The title track of Simple Things took a while to cohere but started in the early days of the pandemic. “I just remember the world feeling like it was exploding,” says Jurdi, “I was talking to Gordy a lot—What the fuck are we going to do? How are we going to keep the band together?’ On a deeper level, my daughter is going to school on the computer at home and isn't out in the world, spending time with her friends. So the song is about figuring out what's important, what we need to be thankful for, and how we address this adversity without it being overwhelming and overcoming us. How can we harness the beauty in that and appreciate the moments and be present in them, without being swallowed whole by what's going on around us in the world?”
Quist ponders coming home in a different way on “Long Lost Son,” which he co-wrote with his friend Jeff Whitehead. It’s the experience of leaving home, seeing the world, and that feeling you get when you come back,” he says. “It's that special spot in your heart where the place you've been running from retains a new kind of charm and you realize how fortunate you are to have grown up there."
Jurdi recalls that “Don't Let the Darkness” began with a couple of simple but profound observations—a friend remaking one night that “If you weren't here, we wouldn't all be together,” and then bass player Jesse Wilson talking about being “a lot closer to a little further away.”
“I started thinking that there's a lot of sadness in the world,” says Jurdi. “That song is like a pep talk for my friends and myself.
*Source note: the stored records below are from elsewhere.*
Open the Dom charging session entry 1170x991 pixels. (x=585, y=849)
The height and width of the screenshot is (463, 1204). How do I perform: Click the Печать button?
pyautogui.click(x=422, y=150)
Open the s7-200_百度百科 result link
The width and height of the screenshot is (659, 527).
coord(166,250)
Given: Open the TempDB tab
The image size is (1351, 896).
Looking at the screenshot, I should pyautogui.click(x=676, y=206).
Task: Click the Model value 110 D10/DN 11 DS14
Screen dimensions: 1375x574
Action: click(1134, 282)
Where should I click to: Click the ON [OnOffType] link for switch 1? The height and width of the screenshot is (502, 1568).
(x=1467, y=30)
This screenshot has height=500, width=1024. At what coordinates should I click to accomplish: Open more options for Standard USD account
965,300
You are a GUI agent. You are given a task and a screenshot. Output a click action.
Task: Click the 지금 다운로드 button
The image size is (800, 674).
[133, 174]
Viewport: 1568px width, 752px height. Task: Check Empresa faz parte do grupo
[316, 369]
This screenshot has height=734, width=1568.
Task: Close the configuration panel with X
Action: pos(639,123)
Like, ‘Hey, there's a lot of stuff coming at you, but how do we keep these forces the forces of darkness out?’ It’s sort of a mantra, to figure out how to get closer to being in the spot you want to be and keep the bad shit further away.”
From day one, The Band of Heathens have remained proudly, fiercely independent—turning down label offers, maintaining complete ownership of their catalog, building their audience one show at a time. ‘There's a survivor's spirit within this band that we've had from the first record,” says Quist. “I see a lot of artists out there screaming, ‘Hey, we're outlaws, we're independent!’ and they're signed to a subsidiary of a major label and live completely within that model. Now we don't necessarily go around waving that outlaw flag in everybody's face, but I truly feel we've been the ultimate indie band for 17 years. We've always been living outside the lines, industry-wise, and that spirit helped us during this time when it was all taken away from us.”
With Simple Things, they extend this achievement—creatively, personally, and practically—in the face of a challenging and turbulent landscape in music and beyond. “We’ve been able to grow with each record,” says Jurdi, “all the while doing exactly what we wanted to do—which, believe me, has not always been the best thing for our career or commercial success. There's never been anyone there to tell us, ‘Guys, don’t do this, you're fucking up completely.’ That was the whole thing to us, the idea of being in a rock and roll band is freedom, right? We grew up with icons and heroes that not only represented music, but a lifestyle, an attitude, and a way of doing things. Those ideas molded us in our youth and we've carried them with us ever since."
“We've realized,” says Quist, “it's us, it’s our families, and it's our fans, and that's really all that matters.”